I was asked a question by a Brit driving down to stay in Tarifa on holiday.
Whether tuning into GBC Television on he's Laptop would include a 'Whats
on in Spain' in their daily or weekly schedules - that would keep him 
abreast of local Fiesta's and Carnivals in the towns and villages 
surrounding the Rock of Gibraltar and whether GBC TV have a Today in
Spain news bulletin.
He's angle being that with GBC broadcasting in English - he will get an
English version of any newsworthy items happening in Spain without
having to watch Spanish TV news in Espanol.

Never having watched Gibraltar TV - I couldn't say whether GBC News
include a good - Today in Spain, news bulletin or round up of
Carnivals, Fiesta's and celebrations taking place around the Rock of
Gibraltar area of Spain or not.

Perhaps Expats in Spain living near the Rock can give their opinion
of GBC TV News coverage of news worthy items in Spain.


----------



## Williams2 (Sep 15, 2013)

Come to think of it - have GBC TV & radio tried to enlarge their audience
base by reaching out to the British Expat communities in southern Spain
with appropriate programs and current affairs programs that address 
their needs and interest in life in Spain.
Of course GBC TV would be going beyond the confines of the Rock but
with such a large English speaking audience out there in Southern Spain,
no doubt there would be the demand for it.


----------



## jimenato (Nov 21, 2009)

I've never watched it and I don't know anyone who does and I've lived in this area for many years. I doubt they do much programming directed towards Brits in Spain. 

There are various English language radio stations up and down the CDS which might well give that sort of info but I doubt they would reach to Tarifa.

The Spanish aren't terribly good at advertising their fiestas and other events, everybody just seems to know when everything's going to happen.


----------



## mrypg9 (Apr 26, 2008)

Life is easier if you take the trouble to learn even basic Spanish.
The last time I looked out of my window I found I was in Spain


----------



## Alcalaina (Aug 6, 2010)

I'm guessing it's not worth his while learning Spanish if he's just going to Tarifa on holiday. It's a pretty cosmopolitan place where most languages are spoken.

To follow news of Spain in English your friend is best off reading online newspapers like El Pais in English or The Local. Gibraltar news is very parochial, they aren't really interested in what's happening across the border.

GoTarifa.com will tell him what's going on in the town.


----------



## Williams2 (Sep 15, 2013)

Alcalaina said:


> I'm guessing it's not worth his while learning Spanish if he's just going to Tarifa on holiday. It's a pretty cosmopolitan place where most languages are spoken.
> 
> To follow news of Spain in English your friend is best off reading online newspapers like El Pais in English or The Local. Gibraltar news is very parochial, they aren't really interested in what's happening across the border.
> 
> GoTarifa.com will tell him what's going on in the town.
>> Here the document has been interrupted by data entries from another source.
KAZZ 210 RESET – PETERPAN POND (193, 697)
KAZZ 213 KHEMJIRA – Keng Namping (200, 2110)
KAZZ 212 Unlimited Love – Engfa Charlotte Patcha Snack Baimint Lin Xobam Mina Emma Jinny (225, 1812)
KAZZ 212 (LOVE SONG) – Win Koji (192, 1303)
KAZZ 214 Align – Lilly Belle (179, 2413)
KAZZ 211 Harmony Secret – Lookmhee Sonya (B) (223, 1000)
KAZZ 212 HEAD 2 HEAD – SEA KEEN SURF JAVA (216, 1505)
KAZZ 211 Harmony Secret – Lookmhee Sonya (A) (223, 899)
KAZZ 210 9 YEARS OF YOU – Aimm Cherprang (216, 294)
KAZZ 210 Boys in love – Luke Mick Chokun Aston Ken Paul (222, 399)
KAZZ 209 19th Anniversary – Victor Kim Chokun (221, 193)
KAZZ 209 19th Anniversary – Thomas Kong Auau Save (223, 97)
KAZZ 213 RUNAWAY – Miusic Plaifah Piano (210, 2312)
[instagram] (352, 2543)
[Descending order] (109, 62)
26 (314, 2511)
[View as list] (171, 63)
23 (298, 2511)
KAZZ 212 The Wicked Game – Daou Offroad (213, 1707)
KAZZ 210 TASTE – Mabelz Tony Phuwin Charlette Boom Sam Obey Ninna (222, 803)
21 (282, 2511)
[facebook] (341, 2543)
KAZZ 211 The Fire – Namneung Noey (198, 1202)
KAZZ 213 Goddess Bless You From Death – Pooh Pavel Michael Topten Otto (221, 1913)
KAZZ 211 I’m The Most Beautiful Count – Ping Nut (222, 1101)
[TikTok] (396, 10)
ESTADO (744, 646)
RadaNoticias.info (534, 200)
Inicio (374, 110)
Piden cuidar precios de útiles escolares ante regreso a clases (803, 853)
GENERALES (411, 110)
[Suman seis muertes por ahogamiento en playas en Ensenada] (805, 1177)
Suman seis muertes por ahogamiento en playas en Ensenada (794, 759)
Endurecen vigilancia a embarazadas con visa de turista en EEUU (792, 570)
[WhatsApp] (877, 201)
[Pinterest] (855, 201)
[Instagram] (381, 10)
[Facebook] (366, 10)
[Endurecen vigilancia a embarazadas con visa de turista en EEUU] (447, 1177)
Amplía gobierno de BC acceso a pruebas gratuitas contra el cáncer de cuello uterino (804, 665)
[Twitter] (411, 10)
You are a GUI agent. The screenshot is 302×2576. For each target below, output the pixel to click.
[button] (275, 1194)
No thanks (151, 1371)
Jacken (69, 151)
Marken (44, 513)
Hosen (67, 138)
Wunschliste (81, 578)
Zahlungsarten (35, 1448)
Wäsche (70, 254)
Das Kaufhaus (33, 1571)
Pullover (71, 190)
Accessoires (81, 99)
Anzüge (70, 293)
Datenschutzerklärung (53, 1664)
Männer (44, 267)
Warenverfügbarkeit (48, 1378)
Ok thanks for that - I know you guy's keep 'banging the table' about Expats
must learn Spanish ( I agree ) but for tourists, holidaymakers and day trippers
who might be in France one week, Spain the next - oh and let's take in
Portugal or Morroco before going back to the UK ( thinking were expecting too
much of them here ) when all they are after is to see the sights, get in a
Suntan and jet off back home.


----------



## mrypg9 (Apr 26, 2008)

Alcalaina said:


> I'm guessing it's not worth his while learning Spanish if he's just going to Tarifa on holiday. It's a pretty cosmopolitan place where most languages are spoken.
> 
> To follow news of Spain in English your friend is best off reading online newspapers like El Pais in English or The Local. Gibraltar news is very parochial, they aren't really interested in what's happening across the border.
> 
> GoTarifa.com will tell him what's going on in the town.


True...as long as they take the time to learn phrases such as 'Please', 'Thankyou' and 'Good Morning/Afternoon'.

Takes all of five minutes.

I even learnt them in Turkish -I stayed with a Turkish family in their home for a week, a great experience. I've forgotten them now except for the 'meal' ritual when it's customary to reply to the 'Enjoy your meal' from the person who prepared the meal: 'Thanks to the the hands that made it' or something like that.
I rather like that.


----------